Although the LOQ value for EMIT is reported to be 2.8–3.2 ng/mL,14,15) the 20% CV values in the present study were much lower than the reported values. In the present study, tacrolimus concentrations assayed by EMIT had a positive bias in the wide range of 0.0–26.0 ng/mL. In samples of transplant patients receiving tacrolimus, the EMIT assay has been reported to have an average positive bias of 17–30% compared to LC-MS/MS14) or LC-MS16,17) methods, and an average positive bias of 17.5% compared to CLIA.15) Since the quantification of tacrolimus by EMIT overestimates the blood concentration of tacrolimus, monitoring the concentration of tacrolimus by EMIT might lead to a lower dosage of tacrolimus compared to other methods. Of note, in the present study, EMIT calculated a maximum concentration of 3.2 ng/mL for the control blood sample without tacrolimus.

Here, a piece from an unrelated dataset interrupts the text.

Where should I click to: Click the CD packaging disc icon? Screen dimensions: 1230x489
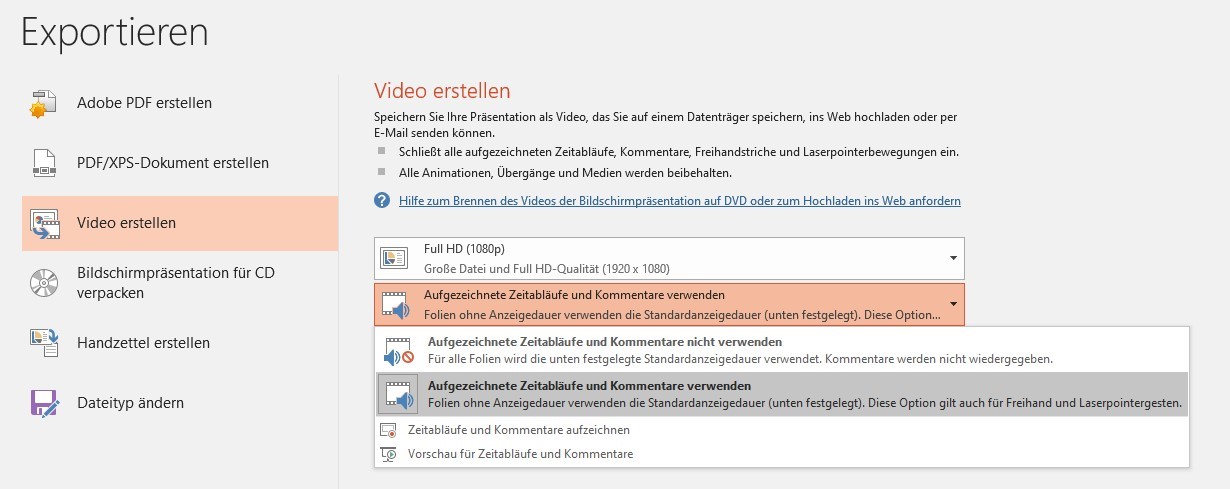point(44,283)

This finding might lead to clinical errors, especially in patients with much lower compliance. Assessment of tacrolimus concentration by apparatus with higher accuracy is required to ensure long-term survival of transplant recipients administered tacrolimus.

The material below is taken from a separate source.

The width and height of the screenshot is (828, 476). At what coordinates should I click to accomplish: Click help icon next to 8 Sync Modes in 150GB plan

Our results must be interpreted within the context of the study limitations. In the present study, spiked samples with known tacrolimus concentrations were prepared using tacrolimus-free blood obtained from healthy volunteers. The major metabolites of tacrolimus are 13-O-demethyl tacrolimus (M-I), 31-O-demethyl tacrolimus (M-II), and 15-O-demethyl tacrolimus (M-III)18); however, in the present study, these metabolites were not included in the spiked samples. These tacrolimus metabolites exhibit cross-reactivity to varying degrees with the monoclonal antibodies used in the CLIA, ACMIA, EMIT, and ECLIA immunoassays.10,13,19,20) Therefore, our results might not agree with the results obtained using the blood of transplant patients. Furthermore, we cannot explain the cause of the inter-hospital laboratory variability for spiked tacrolimus concentration from the principle of each immunoassay. The difference in tacrolimus concentration among hospital laboratories on each immunoassay may be caused by a bias between the analyzers, the difference of version of calibrators, calibration inaccuracy or the errors in the pretreatment step.3) In addition, large outliers from spiked concentrations that were calculated in some hospital laboratories may have been caused by small deviations from a calibration curve and micropipette maintenance issues. Periodic external quality control might be necessary to ensure long-term survival of transplant recipients.

CONCLUSION

CLIA and ECLIA provide adequate precision at the target tacrolimus concentration of 3.0 ng/mL, whereas ACMIA and EMIT appear unable to analyze target concentrations between 3.0 and 5.0 ng/mL. Appropriate assessment of tacrolimus concentration by an assay with higher sensitivity, precision, and accuracy is required to ensure long-term survival of transplant recipients administered tacrolimus.

Acknowledgments

The authors would like to thank the Japanese hospital laboratories that carried out organ transplants for their participation in this study and Dr. Takenori Niioka (Akita University Hospital) for carrying out the statistical analyses.

Conflict of Interest

Sogo Rinsho Medefi Co., Ltd., which prepared and sent the tacrolimus-spiked blood samples to each hospital laboratory, received research funding from Astellas Pharma Inc. (Tokyo, Japan).